(Entries from a dataset)

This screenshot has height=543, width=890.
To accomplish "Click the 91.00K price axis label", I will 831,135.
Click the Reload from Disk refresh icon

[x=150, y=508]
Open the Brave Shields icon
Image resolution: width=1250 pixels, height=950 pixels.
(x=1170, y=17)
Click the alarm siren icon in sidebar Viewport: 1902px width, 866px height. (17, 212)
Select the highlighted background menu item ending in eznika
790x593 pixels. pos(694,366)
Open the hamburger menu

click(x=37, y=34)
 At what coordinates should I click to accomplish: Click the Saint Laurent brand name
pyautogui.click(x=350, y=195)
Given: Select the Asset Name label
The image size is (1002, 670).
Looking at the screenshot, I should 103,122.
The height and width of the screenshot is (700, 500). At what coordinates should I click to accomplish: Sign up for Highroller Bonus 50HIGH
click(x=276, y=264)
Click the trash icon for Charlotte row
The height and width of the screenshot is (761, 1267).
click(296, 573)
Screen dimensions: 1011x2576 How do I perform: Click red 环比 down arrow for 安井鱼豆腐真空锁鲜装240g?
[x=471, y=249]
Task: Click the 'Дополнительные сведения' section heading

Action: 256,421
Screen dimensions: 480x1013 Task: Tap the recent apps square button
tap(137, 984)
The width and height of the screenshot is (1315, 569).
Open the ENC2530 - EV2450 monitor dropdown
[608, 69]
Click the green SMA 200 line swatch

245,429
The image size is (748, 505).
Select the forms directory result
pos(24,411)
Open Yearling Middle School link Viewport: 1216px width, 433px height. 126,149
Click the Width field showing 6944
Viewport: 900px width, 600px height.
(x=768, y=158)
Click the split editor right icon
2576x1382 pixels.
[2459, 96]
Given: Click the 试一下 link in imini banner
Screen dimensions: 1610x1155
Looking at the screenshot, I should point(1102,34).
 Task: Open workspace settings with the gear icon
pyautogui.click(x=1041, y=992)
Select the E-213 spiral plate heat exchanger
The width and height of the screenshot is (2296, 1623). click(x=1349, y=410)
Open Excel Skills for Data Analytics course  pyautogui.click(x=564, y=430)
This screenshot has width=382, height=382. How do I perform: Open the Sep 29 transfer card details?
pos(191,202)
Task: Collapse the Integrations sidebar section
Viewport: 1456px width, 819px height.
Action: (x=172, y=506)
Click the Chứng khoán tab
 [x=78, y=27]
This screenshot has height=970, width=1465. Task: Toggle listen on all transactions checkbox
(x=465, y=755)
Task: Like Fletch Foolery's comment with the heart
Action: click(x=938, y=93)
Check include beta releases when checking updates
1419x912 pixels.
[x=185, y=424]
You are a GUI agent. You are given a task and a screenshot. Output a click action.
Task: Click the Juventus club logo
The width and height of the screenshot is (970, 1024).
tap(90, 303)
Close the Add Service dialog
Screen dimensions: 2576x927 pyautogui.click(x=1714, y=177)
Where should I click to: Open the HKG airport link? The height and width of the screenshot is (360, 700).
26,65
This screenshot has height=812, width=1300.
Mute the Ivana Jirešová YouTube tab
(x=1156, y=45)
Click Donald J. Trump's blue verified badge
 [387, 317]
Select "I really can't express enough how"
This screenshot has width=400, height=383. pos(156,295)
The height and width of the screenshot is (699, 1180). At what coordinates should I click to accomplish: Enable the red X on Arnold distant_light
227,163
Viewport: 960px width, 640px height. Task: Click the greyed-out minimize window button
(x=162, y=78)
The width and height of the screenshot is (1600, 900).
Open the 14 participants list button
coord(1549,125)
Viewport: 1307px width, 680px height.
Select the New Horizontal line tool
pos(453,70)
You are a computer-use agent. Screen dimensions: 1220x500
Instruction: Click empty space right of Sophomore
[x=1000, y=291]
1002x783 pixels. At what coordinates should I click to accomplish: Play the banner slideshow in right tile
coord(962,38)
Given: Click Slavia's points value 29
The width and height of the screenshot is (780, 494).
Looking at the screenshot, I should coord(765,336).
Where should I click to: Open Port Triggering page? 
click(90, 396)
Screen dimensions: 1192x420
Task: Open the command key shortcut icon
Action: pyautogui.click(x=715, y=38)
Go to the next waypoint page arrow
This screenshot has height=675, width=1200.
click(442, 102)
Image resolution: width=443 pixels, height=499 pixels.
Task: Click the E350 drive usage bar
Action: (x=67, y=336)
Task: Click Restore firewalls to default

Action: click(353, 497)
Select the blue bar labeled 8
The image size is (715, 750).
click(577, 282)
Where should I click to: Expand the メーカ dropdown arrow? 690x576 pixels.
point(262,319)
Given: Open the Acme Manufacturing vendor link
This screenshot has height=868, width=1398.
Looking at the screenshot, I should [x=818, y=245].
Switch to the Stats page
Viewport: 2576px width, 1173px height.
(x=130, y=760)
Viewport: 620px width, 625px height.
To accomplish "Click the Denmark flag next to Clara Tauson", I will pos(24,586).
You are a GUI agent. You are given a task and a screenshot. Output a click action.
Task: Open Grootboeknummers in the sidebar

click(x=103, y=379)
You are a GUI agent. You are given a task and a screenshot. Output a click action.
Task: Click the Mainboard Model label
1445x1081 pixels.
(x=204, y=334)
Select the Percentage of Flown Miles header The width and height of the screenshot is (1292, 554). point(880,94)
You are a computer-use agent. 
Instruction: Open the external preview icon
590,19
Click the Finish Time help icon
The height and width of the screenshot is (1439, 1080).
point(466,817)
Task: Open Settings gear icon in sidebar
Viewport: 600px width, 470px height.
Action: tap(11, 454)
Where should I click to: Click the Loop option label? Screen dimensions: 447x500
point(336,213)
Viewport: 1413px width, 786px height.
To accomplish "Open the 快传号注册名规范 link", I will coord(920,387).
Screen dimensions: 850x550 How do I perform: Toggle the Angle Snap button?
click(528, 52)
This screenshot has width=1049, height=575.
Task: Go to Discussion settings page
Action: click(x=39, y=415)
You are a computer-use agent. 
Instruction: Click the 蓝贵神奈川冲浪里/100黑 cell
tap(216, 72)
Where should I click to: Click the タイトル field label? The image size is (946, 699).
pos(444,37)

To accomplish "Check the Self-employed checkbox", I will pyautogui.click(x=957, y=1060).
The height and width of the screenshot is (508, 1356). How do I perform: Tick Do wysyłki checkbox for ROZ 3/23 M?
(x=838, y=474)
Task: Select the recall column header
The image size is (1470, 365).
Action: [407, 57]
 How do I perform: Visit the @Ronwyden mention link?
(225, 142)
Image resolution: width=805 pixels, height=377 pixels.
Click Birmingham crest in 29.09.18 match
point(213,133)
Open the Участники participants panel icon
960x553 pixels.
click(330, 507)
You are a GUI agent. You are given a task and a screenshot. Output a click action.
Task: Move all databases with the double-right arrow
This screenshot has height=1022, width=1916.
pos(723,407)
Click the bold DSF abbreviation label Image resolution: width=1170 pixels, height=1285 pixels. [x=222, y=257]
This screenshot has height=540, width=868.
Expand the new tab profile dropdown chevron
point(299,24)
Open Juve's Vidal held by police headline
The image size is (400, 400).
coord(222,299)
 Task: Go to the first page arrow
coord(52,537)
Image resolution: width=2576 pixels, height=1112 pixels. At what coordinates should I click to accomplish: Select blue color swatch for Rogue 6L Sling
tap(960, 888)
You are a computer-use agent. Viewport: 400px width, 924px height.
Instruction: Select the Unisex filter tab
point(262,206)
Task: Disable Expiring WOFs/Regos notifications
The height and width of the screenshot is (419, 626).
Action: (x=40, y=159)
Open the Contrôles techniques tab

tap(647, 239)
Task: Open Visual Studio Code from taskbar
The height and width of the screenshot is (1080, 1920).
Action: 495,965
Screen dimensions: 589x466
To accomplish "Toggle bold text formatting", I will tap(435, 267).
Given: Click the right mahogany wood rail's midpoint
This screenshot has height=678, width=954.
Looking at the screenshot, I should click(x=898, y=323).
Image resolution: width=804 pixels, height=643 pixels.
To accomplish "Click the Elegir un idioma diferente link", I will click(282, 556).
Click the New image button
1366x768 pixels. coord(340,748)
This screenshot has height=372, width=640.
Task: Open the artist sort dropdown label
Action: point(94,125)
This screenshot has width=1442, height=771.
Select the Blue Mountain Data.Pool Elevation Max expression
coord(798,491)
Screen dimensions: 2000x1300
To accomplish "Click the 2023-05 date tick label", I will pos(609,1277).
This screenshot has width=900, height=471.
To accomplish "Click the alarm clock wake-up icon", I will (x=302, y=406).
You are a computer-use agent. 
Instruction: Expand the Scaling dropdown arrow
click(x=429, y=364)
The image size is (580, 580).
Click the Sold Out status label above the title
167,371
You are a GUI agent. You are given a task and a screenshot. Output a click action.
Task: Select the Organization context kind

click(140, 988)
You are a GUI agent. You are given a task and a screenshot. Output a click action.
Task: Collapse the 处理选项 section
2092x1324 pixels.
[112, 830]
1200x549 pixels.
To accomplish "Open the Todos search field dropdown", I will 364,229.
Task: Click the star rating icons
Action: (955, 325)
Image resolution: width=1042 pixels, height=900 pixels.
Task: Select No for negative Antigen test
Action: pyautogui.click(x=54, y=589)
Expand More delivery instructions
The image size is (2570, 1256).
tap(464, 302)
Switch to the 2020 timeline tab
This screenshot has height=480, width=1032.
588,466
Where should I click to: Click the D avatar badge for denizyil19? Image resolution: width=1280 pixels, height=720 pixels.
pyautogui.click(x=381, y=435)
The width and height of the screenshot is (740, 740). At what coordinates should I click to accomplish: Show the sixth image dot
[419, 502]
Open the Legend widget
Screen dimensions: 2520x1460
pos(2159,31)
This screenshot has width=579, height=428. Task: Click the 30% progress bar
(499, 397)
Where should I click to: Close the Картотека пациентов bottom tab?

> **AIM**:
Format the lines of the listing above as a numbered list, leaving out blank lines. Begin at the line that has "Check include beta" and stop after the line that has "(x=1156, y=45)".

> **ANSWER TO THE PROBLEM**:
1. Check include beta releases when checking updates
2. 1419x912 pixels.
3. [x=185, y=424]
4. You are a GUI agent. You are given a task and a screenshot. Output a click action.
5. Task: Click the Juventus club logo
6. The width and height of the screenshot is (970, 1024).
7. tap(90, 303)
8. Close the Add Service dialog
9. Screen dimensions: 2576x927 pyautogui.click(x=1714, y=177)
10. Where should I click to: Open the HKG airport link? The height and width of the screenshot is (360, 700).
11. 26,65
12. This screenshot has height=812, width=1300.
13. Mute the Ivana Jirešová YouTube tab
14. (x=1156, y=45)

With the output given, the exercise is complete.